Brawurowa jazda prezydenta Grudziądza. Może stracić prawo jazdy
Maciej Glamowski, o którym mowa, w terenie zabudowanym przekroczył prędkość o 52 km/h. Policja zatrzymała jego prawo jazdy. Prezydent Grudziądza przeprosił za swoje zachowanie, jednak mandatu nie przyjął - zakwestionował wiarygodność pomiaru prędkości. Sprawa trafi do sądu.
2025-07-28, 15:48
Prezydentowi Grudziądza zatrzymano prawo jazdy
Zdarzenie miało miejsce 23 lipca na ulicy Waryńskiego w Grudziądzu. Aspirant Łukasz Kowalczyk z lokalnej komendy policji podkreślił, że "przekroczenie prędkości w terenie zabudowanym było znaczące" (o 52 km/h). Funkcjonariusze zatrzymali prezydentowi miasta prawo jazdy. Zgodnie z prawem, miejscowy wydział komunikacji zadecyduje w terminie siedmiu dni, czy Maciej Glamowski będzie miał wstrzymane uprawnienia do kierowania pojazdami.

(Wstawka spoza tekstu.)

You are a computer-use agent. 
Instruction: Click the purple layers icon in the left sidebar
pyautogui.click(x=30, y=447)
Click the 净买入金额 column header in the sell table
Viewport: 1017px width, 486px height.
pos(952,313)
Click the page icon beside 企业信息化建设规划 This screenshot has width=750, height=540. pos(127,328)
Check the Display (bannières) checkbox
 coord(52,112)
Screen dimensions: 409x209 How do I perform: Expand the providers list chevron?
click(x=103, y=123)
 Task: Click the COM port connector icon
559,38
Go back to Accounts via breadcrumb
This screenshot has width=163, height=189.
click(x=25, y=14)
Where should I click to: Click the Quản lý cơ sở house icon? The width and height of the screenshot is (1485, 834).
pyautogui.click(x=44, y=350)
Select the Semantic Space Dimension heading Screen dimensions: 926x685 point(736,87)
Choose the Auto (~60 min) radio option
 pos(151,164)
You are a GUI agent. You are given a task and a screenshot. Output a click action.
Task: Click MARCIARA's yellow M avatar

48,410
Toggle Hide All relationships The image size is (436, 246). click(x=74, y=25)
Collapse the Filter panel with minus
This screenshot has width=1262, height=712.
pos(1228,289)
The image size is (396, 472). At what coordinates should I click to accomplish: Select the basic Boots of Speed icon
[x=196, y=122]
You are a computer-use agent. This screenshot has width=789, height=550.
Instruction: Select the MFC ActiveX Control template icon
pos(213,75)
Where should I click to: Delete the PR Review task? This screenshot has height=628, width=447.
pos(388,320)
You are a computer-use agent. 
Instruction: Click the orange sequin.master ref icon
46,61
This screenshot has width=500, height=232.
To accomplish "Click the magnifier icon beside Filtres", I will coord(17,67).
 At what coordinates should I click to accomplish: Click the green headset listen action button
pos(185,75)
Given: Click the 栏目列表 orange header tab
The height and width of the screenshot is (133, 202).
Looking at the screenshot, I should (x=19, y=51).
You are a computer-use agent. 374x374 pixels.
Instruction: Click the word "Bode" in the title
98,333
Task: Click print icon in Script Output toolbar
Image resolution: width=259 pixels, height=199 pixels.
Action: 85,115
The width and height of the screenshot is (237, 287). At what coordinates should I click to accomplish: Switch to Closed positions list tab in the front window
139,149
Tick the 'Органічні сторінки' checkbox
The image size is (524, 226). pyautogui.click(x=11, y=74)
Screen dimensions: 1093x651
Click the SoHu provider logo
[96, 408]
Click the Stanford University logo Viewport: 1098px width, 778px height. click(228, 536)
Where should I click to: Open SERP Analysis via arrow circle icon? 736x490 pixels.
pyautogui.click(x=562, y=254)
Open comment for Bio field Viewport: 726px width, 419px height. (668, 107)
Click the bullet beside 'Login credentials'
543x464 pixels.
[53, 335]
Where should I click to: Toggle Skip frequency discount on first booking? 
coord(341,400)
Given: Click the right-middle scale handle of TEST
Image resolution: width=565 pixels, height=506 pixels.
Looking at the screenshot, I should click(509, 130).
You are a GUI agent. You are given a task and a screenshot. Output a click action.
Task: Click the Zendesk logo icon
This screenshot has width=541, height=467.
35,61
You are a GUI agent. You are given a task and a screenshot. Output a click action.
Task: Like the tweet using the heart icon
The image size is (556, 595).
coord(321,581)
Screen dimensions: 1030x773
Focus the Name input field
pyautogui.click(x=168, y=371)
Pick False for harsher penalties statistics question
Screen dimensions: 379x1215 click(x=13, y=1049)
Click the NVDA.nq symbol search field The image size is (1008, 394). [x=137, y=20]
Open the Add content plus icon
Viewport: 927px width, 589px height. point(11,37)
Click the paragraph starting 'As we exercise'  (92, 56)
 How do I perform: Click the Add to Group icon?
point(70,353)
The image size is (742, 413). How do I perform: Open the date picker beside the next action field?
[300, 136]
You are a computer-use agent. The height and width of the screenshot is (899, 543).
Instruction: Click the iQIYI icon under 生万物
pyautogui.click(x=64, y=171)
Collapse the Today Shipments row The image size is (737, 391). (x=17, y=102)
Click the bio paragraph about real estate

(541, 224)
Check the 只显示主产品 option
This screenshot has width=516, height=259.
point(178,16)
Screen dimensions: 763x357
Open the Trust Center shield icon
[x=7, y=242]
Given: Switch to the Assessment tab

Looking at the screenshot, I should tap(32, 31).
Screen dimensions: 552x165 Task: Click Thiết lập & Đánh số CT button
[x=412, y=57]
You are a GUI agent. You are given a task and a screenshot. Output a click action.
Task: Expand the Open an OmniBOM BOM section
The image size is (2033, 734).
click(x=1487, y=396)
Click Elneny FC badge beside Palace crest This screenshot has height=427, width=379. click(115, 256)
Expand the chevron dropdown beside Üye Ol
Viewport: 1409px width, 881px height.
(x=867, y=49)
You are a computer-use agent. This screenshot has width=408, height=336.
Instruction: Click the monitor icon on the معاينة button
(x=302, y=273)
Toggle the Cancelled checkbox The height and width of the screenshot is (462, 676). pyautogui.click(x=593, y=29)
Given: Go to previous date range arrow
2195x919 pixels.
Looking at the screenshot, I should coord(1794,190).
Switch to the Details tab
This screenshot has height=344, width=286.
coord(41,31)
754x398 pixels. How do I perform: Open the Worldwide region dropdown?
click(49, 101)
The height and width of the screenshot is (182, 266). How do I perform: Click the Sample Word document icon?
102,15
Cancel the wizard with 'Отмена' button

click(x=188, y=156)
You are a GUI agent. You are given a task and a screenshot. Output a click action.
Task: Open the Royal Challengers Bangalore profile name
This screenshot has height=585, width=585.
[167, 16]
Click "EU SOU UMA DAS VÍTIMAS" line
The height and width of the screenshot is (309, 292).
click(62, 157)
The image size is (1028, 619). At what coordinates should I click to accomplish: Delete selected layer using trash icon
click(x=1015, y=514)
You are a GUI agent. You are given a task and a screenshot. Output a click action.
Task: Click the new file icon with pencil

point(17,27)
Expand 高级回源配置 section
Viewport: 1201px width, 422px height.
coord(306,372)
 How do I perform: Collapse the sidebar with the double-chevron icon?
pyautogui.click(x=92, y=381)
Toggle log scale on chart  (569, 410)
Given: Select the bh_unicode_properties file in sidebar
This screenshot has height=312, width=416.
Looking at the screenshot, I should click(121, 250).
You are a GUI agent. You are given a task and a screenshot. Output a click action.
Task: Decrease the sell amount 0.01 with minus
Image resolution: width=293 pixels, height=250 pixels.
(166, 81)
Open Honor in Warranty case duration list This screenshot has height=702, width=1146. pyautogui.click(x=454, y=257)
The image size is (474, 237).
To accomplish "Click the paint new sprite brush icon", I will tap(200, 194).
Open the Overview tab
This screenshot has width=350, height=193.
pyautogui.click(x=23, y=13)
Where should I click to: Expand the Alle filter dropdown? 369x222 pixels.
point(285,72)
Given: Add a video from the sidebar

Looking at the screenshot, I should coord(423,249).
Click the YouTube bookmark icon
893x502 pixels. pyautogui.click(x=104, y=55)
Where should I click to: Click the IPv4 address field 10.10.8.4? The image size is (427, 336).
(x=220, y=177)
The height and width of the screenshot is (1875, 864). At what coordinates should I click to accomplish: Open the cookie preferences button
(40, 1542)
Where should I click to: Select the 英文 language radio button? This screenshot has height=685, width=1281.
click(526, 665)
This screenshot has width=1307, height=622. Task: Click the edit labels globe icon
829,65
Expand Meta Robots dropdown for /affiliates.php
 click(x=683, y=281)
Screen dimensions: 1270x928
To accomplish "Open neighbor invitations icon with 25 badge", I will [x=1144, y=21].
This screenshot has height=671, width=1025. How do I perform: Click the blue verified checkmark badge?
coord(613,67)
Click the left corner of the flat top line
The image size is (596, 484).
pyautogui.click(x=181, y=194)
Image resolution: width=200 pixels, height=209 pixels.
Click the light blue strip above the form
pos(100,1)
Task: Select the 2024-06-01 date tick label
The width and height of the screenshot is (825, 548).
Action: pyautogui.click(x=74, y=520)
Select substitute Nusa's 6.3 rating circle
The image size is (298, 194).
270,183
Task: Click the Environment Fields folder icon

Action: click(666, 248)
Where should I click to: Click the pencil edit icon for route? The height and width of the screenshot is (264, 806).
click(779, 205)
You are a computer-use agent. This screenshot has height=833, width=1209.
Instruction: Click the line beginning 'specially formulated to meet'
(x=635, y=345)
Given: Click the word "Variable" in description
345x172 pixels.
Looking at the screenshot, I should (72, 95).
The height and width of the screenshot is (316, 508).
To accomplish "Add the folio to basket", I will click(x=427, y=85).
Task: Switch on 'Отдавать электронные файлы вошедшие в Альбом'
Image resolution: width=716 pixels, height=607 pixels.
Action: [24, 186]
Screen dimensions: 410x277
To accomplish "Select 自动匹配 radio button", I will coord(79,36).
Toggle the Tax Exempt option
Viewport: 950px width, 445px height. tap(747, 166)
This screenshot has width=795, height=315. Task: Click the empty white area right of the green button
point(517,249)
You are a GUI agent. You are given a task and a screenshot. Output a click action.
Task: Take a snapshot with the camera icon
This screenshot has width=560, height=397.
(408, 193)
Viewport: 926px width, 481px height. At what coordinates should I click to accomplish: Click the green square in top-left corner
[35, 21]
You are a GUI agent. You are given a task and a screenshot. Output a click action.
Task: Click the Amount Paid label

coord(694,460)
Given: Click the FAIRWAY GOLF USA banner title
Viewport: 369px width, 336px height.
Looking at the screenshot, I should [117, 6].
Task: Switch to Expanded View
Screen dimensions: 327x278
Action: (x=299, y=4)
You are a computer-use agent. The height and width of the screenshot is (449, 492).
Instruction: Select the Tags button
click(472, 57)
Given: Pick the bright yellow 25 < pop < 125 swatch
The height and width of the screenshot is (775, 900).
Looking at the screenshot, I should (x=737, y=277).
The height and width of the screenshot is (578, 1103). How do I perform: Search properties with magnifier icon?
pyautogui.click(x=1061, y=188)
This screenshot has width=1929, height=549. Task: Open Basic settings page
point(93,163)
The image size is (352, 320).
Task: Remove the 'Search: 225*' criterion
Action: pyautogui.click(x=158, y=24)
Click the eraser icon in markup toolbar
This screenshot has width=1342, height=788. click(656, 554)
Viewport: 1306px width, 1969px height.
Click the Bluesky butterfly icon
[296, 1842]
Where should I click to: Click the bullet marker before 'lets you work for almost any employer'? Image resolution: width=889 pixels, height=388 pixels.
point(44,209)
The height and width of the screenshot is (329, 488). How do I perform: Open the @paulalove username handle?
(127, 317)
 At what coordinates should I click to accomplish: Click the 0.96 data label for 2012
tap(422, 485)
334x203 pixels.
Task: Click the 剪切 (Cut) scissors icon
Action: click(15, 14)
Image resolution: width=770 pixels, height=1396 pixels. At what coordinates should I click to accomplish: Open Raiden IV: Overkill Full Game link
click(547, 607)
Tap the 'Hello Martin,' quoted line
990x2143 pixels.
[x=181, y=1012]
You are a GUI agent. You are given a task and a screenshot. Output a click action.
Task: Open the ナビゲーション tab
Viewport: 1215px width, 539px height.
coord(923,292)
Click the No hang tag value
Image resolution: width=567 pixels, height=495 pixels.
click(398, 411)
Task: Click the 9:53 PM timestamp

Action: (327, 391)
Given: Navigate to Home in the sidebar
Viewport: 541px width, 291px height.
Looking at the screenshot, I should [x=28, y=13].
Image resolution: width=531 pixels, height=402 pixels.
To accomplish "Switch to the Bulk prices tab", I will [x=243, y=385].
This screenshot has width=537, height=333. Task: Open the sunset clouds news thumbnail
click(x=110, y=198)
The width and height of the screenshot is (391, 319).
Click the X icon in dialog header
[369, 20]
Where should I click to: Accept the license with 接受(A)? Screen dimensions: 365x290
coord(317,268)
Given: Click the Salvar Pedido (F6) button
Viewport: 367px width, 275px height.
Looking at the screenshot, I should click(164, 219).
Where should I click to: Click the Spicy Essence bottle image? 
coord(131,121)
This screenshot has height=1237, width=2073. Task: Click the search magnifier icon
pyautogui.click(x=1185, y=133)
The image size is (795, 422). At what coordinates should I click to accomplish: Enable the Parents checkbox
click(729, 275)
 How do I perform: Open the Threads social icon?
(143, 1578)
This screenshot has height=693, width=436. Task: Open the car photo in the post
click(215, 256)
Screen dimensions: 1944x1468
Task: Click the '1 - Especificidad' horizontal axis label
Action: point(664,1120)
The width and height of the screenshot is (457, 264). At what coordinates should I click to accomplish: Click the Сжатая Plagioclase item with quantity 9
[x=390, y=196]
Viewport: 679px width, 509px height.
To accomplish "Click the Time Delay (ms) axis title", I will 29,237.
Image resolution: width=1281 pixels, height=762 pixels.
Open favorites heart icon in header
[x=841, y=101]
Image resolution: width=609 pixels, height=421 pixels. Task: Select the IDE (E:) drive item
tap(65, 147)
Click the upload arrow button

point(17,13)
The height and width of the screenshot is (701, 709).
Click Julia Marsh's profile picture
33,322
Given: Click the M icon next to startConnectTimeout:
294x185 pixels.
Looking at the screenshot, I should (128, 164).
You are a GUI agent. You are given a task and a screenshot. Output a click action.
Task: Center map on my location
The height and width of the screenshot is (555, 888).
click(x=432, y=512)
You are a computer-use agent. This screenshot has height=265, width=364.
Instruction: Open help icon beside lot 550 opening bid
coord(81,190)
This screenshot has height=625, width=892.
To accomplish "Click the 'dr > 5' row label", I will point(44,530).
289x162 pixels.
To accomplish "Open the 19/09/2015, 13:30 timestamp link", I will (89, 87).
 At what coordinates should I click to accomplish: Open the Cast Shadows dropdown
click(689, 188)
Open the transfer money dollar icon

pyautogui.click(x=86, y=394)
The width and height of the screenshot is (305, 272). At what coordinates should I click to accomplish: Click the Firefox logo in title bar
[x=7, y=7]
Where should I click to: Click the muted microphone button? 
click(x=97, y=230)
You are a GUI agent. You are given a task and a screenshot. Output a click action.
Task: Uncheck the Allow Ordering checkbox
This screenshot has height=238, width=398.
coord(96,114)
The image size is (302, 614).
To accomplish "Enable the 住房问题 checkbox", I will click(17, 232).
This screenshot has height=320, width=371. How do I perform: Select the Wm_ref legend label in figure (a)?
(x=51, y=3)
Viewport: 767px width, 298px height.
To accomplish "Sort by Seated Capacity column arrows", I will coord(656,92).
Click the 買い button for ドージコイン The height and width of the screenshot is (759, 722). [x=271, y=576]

Wyraża skruchę, ale mandatu nie przyjął
Prezydent miasta przyznał się w niedzielę do popełnienia tego czynu w mediach społecznościowych. "Kilka sekund pośpiechu może skończyć się dla mnie trzema miesiącami bez prawa jazdy, 10 punktami karnymi i wysokim mandatem. Przyjmuję to z pokorą" - napisał Glamowski w mediach społecznościowych.
Samorządowiec odniósł się do sprawy również w rozmowie z "Gazetą Pomorską". Przyznał, że spieszył się na spotkanie, ale nie chce się tym usprawiedliwiać. Mandatu nie przyjął, gdyż ma zastrzeżenia co do wiarygodności pomiaru prędkości.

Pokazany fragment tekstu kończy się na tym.